___ Excerpt provided ___

If He Only Had A Brain

| 17 Feb 2015 | 01:59

    On a gut personal level, Gov. Pataki always struck us as a nice guy. A bumbler, maybe, a gangly oaf whose command of the language is a bit lacking, but the sort of man who'd happily lend you his weed-whacker. He's the medium-witted frat brother who gently smiled his ineffectual way through any problem. The one no one could ever really get mad at because, well, "it was George."

    Just how big of a hopeless dork is George Pataki, still? Here's what he told the Times before setting off to Iowa last week: "We might do a country fair-I just love those. If we're going to be out there and there's one nearby, I want to do one."

    Scarecrows are definitely a natural constituency for New York's leading stiff, who has never been a tower of strength and vision inspiring the masses. Pataki has always just ambled along, wanting to be liked, as if he were as curious as anyone to see what might happen next.

    Then came 9/11, and Pataki's repressed inner chickenhawk-he missed 'Nam duty because of "poor eyesight"-came out bleating and screeching like a hen in Houston-highway heat. He talked such a mean game about the need to "take the fight to the terrorists" that his own son Teddy even signed up for the Marines while at Yale. (Teddy has recently thought better of the decision, and is now seeking a three-year law school deferment.)

___

-- Questions on the material --
[1] Copy from the column about George Pataki, beginning at the words "Just how big" and stopping after "might happen next.".
[2] Condense the paragraph in the Pataki column that opens "Then came 9/11" into two or three shorter sentences, keeping its main facts.
[3] In the Pataki column, what did Pataki tell the Times he might do while in Iowa?

___ Information provided ___

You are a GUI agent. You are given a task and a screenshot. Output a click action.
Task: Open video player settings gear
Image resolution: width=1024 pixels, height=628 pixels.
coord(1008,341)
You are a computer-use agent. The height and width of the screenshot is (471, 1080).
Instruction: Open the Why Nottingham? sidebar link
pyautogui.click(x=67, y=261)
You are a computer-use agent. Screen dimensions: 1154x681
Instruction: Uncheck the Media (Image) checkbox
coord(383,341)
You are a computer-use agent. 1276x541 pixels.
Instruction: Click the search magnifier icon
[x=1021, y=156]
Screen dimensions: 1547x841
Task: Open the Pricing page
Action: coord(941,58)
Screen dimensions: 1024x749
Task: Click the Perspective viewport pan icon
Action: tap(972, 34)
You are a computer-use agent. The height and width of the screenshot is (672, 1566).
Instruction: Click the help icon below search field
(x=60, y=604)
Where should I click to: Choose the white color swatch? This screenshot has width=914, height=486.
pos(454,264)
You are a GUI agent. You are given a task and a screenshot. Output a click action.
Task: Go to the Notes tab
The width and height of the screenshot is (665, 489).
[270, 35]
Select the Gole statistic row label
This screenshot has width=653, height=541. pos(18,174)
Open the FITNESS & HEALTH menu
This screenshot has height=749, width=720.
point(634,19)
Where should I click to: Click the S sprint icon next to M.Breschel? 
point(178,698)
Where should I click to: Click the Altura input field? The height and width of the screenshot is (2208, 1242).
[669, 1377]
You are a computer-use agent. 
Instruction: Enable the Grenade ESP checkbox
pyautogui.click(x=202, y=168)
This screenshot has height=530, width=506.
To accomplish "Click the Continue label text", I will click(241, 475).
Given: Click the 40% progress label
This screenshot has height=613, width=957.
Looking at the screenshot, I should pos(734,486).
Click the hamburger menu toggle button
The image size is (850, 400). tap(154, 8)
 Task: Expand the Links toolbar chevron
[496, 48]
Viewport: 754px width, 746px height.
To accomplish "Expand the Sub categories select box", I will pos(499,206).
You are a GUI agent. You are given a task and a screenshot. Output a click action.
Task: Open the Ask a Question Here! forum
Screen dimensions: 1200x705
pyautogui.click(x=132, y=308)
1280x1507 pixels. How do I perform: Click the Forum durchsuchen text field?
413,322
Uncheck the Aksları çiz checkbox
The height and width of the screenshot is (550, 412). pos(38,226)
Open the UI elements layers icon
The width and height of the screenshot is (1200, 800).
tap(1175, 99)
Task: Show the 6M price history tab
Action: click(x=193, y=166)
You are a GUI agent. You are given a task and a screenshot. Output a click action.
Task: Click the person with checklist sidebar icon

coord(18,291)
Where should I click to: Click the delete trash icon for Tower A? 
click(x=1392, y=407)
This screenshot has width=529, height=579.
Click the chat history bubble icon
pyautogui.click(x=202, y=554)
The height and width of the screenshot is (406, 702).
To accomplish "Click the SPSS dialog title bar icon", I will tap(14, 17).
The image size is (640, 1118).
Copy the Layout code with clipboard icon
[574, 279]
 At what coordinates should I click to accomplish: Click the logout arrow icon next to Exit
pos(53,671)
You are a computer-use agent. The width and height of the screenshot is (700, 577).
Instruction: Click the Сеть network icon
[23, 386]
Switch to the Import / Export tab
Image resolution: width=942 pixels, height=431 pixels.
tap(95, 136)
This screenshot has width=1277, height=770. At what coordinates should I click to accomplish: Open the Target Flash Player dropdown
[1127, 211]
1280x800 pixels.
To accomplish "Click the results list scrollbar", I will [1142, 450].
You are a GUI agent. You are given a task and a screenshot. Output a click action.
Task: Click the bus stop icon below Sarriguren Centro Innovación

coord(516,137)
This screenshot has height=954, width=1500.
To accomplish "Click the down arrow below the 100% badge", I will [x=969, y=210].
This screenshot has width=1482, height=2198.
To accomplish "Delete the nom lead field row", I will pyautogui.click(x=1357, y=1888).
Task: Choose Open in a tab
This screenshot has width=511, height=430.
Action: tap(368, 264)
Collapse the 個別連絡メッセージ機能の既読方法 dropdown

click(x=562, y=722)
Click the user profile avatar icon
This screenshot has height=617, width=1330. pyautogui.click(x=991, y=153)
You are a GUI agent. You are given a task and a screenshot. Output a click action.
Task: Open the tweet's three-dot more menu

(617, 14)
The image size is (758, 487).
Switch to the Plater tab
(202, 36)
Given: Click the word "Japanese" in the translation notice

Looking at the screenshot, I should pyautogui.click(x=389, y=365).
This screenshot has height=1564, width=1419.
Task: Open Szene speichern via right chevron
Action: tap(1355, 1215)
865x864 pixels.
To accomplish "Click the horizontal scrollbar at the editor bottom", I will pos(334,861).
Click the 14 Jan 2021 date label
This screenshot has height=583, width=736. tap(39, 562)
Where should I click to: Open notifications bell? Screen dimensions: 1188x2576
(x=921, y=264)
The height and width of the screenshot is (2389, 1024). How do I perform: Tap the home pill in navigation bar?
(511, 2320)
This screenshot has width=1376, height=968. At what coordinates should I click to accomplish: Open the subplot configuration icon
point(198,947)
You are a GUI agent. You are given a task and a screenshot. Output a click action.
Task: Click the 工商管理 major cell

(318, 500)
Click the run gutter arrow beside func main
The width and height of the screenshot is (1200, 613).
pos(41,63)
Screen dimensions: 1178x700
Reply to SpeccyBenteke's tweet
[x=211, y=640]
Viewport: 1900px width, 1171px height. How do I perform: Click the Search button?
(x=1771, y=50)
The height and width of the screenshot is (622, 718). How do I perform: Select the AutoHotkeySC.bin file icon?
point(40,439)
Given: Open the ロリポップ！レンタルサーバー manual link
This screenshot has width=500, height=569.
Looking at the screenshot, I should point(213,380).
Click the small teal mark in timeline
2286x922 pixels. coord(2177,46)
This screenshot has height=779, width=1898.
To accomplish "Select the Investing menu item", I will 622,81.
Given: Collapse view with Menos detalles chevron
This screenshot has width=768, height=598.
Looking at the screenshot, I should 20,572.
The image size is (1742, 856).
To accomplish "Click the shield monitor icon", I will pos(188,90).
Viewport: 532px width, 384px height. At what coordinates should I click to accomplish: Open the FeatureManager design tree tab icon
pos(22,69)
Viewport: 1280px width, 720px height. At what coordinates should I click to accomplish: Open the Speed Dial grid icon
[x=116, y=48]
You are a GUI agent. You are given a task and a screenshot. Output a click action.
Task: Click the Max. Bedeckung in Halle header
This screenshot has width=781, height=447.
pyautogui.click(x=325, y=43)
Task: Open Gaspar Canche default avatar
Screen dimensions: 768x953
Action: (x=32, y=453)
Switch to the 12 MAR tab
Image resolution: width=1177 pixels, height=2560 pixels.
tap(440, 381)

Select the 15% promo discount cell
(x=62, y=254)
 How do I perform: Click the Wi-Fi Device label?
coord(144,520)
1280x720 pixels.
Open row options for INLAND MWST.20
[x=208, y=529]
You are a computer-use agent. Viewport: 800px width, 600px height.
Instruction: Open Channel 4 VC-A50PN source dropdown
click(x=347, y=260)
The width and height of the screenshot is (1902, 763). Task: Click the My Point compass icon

___

-- Expected results --
[1]
Just how big of a hopeless dork is George Pataki, still? Here's what he told the Times before setting off to Iowa last week: "We might do a country fair-I just love those. If we're going to be out there and there's one nearby, I want to do one."

    Scarecrows are definitely a natural constituency for New York's leading stiff, who has never been a tower of strength and vision inspiring the masses. Pataki has always just ambled along, wanting to be liked, as if he were as curious as anyone to see what might happen next.

[2] After 9/11, Pataki, who had missed Vietnam service because of "poor eyesight," began talking tough about the need to "take the fight to the terrorists." His son Teddy signed up for the Marines while at Yale. Teddy has since reconsidered and is now seeking a three-year law school deferment.

[3] He said he might do a country fair.